Exploring the specific chemistries of the cycloaddition reactions of 5‐benzoyl‐3(2H)‐isothiazolone and stable nitrile oxides: Insights from Density Functional Theory analysis

Abstract

AbstractIsothiazolones are important heterocyclics with pharmacological potency such as anti‐inflammatory, anticancer, antimicrobial, and robust biocidal (used in agrochemicals). This study seeks to provide mechanistic insight into the chemo‐ and regio‐selectivities of the [3 + 2] cycloaddition reaction of 5‐benzoyl‐3(2H)‐isothiazolone (A1) with two stable nitrile oxides, that is, mesitonitrile oxide (A2) and dichlorobenzonitrile oxide (A3) using M06‐2X hybrid density functional calculations coupled with the 6‐311G (d, p) basis sets.

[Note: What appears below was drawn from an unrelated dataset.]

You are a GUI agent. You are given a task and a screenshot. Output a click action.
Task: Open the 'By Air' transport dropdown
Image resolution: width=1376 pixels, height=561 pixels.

Mesitonitrile oxide A2 chemo‐selectively adds across the carbonyl of the benzyl group of A1 while dichloro benzonitrile oxide A3 preferentially adds across the ethylene center of A1. Derivatization of A1 with electron‐donating groups lowers the activation barriers by a very minute margin ranging from 0.1 to 0.5 kcal/mol whereas electron‐withdrawing groups significantly decrease the energetics of the reaction by a margin of 1.1 to 2.5 kcal/mol. Solvation with chloroform does not affect the selectivity of the reaction but tends to increase both activation and reaction energies of the various routes. Analysis of the Parr function on different reactive sites of A1 shows the addition of A2 via the atomic center with the largest Mullikan atomic spin densities. Substitution of the S‐heteroatom with C, O, or N does not affect the regioselectivity of the reaction but lowers the activation energies in the reaction of A1 with A3. The global electron density transfer (GEDT) values predict a polar reaction between A1 and A2 whereas the reaction of A1 and A3 is non‐polar.